Tag: cult horror comedy films

  • Day3: Bad Taste (Peter Jackson, 1987) review

    A-Z “Hidden Gems” Film-a-thon Day 2

    “One day, when you are famous and everyone knows your name, people will see this and laugh at you.”

    “Good. I hope they do. I am quite happy with how it turned out.”

    That was an exchange I once had with my sister about one of my own early creative projects, the album Mad Cow Disease by my high school musical group, The Cadets of Temperance. My college-era zombie movie, Oh, No! Zombies!!!, inspired similar reactions from older relatives who seemed less charmed by my artistic instincts than I was. Other people involved had supportive families. Mine sometimes looked at what I was making with the expression of people being asked to admire a live electrical fire.

    So I feel a certain kinship with Peter Jackson’s Bad Taste.

    Watching it, I kept imagining Jackson showing this thing to his family at age twenty-four while they tried to process what exactly they were seeing. “What is this?” “Why do the aliens have human disguises that still leave their giant butt cheeks exposed?” “Why does the man with the head wound keep putting his brain back into his skull and carrying on?”

    To my disappointment, Jackson never seems to have offered a great canonical explanation for the aliens’ protruding rear ends. But with a title like Bad Taste, perhaps he felt no obligation to. If anyone questioned the exposed buttocks, he could always point to the marquee and say: I warned you.

    The plot, such as it is, concerns a group of men battling grotesque aliens in rural New Zealand. The creatures look a bit like something Jim Henson might have designed on weekend during a high degree fever. One character, Derek, suffers a catastrophic head wound early on and spends much of the film scooping fallen brain matter off the ground and stuffing it back into his skull. At one point, he even seems willing to supplement his own supply with alien brain. This is not a movie in which medical distinctions matter.
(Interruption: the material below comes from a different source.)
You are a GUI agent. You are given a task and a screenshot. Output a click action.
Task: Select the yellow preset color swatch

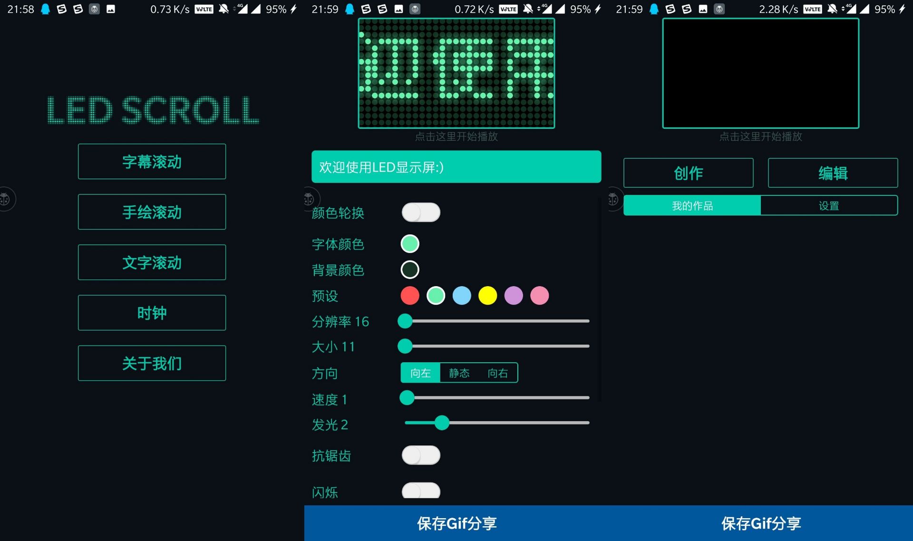point(487,296)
    What struck me most was not the story, which barely qualifies as one, but the brute fact of the movie’s existence. I watched it on Plex without subtitles, which did it no favors. The accents are thick, the sound often resembles dialogue captured inside a coffee can, and the image has that faded, fragile look common to low-budget productions. And yet the camera, while shaky, is never hopelessly amateurish. The movie may not be polished, but it is recognizably a movie. That already puts it ahead of many ambitious homemade projects.

    Bad Taste is less a world than a continuity exercise. Nothing in it feels fleshed out enough to support a larger mythology, and Jackson does not seem especially interested in coherence for its own sake. What he is interested in is getting the shot, finishing the effect, solving the problem in front of him. That is the real subject of the film.

    Jackson plays Derek, the memorably concussed hero, but he also seems to play half the surrounding population. So many characters look suspiciously like Peter Jackson with slight variations in beard, wig, or voice that the film begins to feel like one man arguing with himself across New Zealand. From a strict continuity standpoint, it is not impressive. I noticed missing details, shifting visual elements, and the usual evidence of a production held together with stubborn improvisation. But Jackson was operating under absurd constraints, including the small matter of having to act in multiple roles while also making the movie.

    And that is why Bad Taste matters.

    Not because it is a great film on its own terms. It is not. The writing is thin, the world-building is nonexistent, and much of the humor depends on the audience finding sheer excess funny. But the movie proves that Jackson had the one quality no school can really teach: full commitment. He shot the thing over four years, beginning with a self-financed budget of 25,000 New Zealand dollars before receiving further support from the New Zealand Film Commission to complete it. He had no film-school polish because he had never gone to film school at all. He left school young (age 16), taught himself by doing, and turned this movie into his education.

    In that sense, Bad Taste was his film school. Cheaper, too. The only thing he really missed were the writing classes.

    I made Oh, No! Zombies!!! the summer before my senior year of college and used its music for my final project. My presentation got honors largely because the professors laughed constantly while I explained how the movie had been made and how all the pieces fit together. I had been inspired by Ed Wood and by the worst zombie films I could find. What inspired Jackson here is harder to pin down. Bad Taste does not feel fully enough formed to be parody, and it is too odd to read as straightforward homage. It feels instead like a prototype for the grotesque brilliance he would later achieve in Dead Alive/Braindead: the early, unstable version of a sensibility not yet fully invented.

    I tried to watch Bad Taste when I was a junior in college and gave up. At that age, time felt too valuable to spend on something this ragged. I should have stuck with it. Watching it now is a little like seeing an early bicycle built by the Wright Brothers and asking why it does not fly. Of course it does not fly—that was never the point. The point is that it moves at all, that someone figured out how to make it work, and that they carried it across the finish line. Bad Taste is that kind of movie: less impressive for what it achieves on screen than for the fact that it exists, undeniable ragged—but overall complete.. Most movies, even now, never get that far.